→ **TASK PROMPT**
Reproduce all the entries beneath this sentence exactly.

[LISTED RECORDS]

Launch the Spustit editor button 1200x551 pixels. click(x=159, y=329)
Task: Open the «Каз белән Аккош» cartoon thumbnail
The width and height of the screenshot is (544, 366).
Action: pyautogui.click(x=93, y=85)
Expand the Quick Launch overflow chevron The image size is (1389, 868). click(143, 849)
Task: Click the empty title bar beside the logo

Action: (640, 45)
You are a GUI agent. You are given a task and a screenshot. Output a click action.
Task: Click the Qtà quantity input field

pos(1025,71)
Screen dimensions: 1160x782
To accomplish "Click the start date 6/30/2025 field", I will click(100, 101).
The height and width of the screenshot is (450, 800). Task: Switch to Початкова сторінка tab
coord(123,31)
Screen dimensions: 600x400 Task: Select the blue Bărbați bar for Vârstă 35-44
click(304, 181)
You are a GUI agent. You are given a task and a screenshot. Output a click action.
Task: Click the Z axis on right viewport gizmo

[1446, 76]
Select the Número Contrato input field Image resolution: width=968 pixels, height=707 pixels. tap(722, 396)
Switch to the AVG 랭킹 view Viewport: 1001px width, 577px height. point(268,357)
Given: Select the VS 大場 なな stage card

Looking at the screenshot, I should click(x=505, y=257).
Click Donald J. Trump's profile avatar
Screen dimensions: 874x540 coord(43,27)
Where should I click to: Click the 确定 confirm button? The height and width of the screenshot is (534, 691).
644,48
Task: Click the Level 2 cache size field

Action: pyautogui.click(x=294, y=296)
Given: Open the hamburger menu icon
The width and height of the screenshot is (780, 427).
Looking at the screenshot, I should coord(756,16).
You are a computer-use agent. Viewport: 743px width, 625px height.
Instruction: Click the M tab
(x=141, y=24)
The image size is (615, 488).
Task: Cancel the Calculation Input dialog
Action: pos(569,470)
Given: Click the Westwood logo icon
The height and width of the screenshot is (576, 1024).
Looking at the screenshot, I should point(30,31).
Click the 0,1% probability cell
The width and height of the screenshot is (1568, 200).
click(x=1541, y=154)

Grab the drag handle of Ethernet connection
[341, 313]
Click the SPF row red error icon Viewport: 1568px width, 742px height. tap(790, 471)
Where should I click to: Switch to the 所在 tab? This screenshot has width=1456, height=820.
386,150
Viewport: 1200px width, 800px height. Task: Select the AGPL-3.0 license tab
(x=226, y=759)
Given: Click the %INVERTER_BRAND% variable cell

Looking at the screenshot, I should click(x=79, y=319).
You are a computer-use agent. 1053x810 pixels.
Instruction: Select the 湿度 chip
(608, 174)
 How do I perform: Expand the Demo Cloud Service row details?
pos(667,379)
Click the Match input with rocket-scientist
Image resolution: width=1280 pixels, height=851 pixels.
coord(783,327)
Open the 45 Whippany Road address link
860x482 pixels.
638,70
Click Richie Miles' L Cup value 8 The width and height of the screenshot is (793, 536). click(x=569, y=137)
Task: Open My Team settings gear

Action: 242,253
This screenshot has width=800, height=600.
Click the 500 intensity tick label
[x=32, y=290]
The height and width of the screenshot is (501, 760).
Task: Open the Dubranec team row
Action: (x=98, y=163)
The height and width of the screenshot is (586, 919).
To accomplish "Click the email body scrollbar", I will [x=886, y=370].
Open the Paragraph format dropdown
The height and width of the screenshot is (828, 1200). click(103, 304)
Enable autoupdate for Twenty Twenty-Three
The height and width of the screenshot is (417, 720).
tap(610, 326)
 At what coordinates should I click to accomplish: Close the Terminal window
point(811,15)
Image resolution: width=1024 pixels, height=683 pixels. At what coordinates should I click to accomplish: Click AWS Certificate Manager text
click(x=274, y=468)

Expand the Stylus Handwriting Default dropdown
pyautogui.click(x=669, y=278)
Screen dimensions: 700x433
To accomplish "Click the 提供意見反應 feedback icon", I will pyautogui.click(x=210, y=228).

[/LISTED RECORDS]

→ **COMPLETED TASK**
Launch the Spustit editor button 1200x551 pixels. click(x=159, y=329)
Task: Open the «Каз белән Аккош» cartoon thumbnail
The width and height of the screenshot is (544, 366).
Action: pyautogui.click(x=93, y=85)
Expand the Quick Launch overflow chevron The image size is (1389, 868). click(143, 849)
Task: Click the empty title bar beside the logo

Action: (640, 45)
You are a GUI agent. You are given a task and a screenshot. Output a click action.
Task: Click the Qtà quantity input field

pos(1025,71)
Screen dimensions: 1160x782
To accomplish "Click the start date 6/30/2025 field", I will click(100, 101).
The height and width of the screenshot is (450, 800). Task: Switch to Початкова сторінка tab
coord(123,31)
Screen dimensions: 600x400 Task: Select the blue Bărbați bar for Vârstă 35-44
click(304, 181)
You are a GUI agent. You are given a task and a screenshot. Output a click action.
Task: Click the Z axis on right viewport gizmo

[1446, 76]
Select the Número Contrato input field Image resolution: width=968 pixels, height=707 pixels. tap(722, 396)
Switch to the AVG 랭킹 view Viewport: 1001px width, 577px height. point(268,357)
Given: Select the VS 大場 なな stage card

Looking at the screenshot, I should click(x=505, y=257).
Click Donald J. Trump's profile avatar
Screen dimensions: 874x540 coord(43,27)
Where should I click to: Click the 确定 confirm button? The height and width of the screenshot is (534, 691).
644,48
Task: Click the Level 2 cache size field

Action: pyautogui.click(x=294, y=296)
Given: Open the hamburger menu icon
The width and height of the screenshot is (780, 427).
Looking at the screenshot, I should coord(756,16).
You are a computer-use agent. Viewport: 743px width, 625px height.
Instruction: Click the M tab
(x=141, y=24)
The image size is (615, 488).
Task: Cancel the Calculation Input dialog
Action: pos(569,470)
Given: Click the Westwood logo icon
The height and width of the screenshot is (576, 1024).
Looking at the screenshot, I should point(30,31).
Click the 0,1% probability cell
The width and height of the screenshot is (1568, 200).
click(x=1541, y=154)

Grab the drag handle of Ethernet connection
[341, 313]
Click the SPF row red error icon Viewport: 1568px width, 742px height. tap(790, 471)
Where should I click to: Switch to the 所在 tab? This screenshot has width=1456, height=820.
386,150
Viewport: 1200px width, 800px height. Task: Select the AGPL-3.0 license tab
(x=226, y=759)
Given: Click the %INVERTER_BRAND% variable cell

Looking at the screenshot, I should click(x=79, y=319).
You are a computer-use agent. 1053x810 pixels.
Instruction: Select the 湿度 chip
(608, 174)
 How do I perform: Expand the Demo Cloud Service row details?
pos(667,379)
Click the Match input with rocket-scientist
Image resolution: width=1280 pixels, height=851 pixels.
coord(783,327)
Open the 45 Whippany Road address link
860x482 pixels.
638,70
Click Richie Miles' L Cup value 8 The width and height of the screenshot is (793, 536). click(x=569, y=137)
Task: Open My Team settings gear

Action: 242,253
This screenshot has width=800, height=600.
Click the 500 intensity tick label
[x=32, y=290]
The height and width of the screenshot is (501, 760).
Task: Open the Dubranec team row
Action: (x=98, y=163)
The height and width of the screenshot is (586, 919).
To accomplish "Click the email body scrollbar", I will [x=886, y=370].
Open the Paragraph format dropdown
The height and width of the screenshot is (828, 1200). click(103, 304)
Enable autoupdate for Twenty Twenty-Three
The height and width of the screenshot is (417, 720).
tap(610, 326)
 At what coordinates should I click to accomplish: Close the Terminal window
point(811,15)
Image resolution: width=1024 pixels, height=683 pixels. At what coordinates should I click to accomplish: Click AWS Certificate Manager text
click(x=274, y=468)

Expand the Stylus Handwriting Default dropdown
pyautogui.click(x=669, y=278)
Screen dimensions: 700x433
To accomplish "Click the 提供意見反應 feedback icon", I will pyautogui.click(x=210, y=228).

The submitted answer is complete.